— PROMPT —
A word-for-word repeat of all the data is the goal.

....

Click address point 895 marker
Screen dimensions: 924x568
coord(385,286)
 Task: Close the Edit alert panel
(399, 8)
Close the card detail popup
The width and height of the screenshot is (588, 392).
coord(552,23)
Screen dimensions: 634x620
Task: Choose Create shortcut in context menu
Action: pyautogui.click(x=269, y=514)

....

— ANSWER FOR THE TASK —
Click address point 895 marker
Screen dimensions: 924x568
coord(385,286)
 Task: Close the Edit alert panel
(399, 8)
Close the card detail popup
The width and height of the screenshot is (588, 392).
coord(552,23)
Screen dimensions: 634x620
Task: Choose Create shortcut in context menu
Action: pyautogui.click(x=269, y=514)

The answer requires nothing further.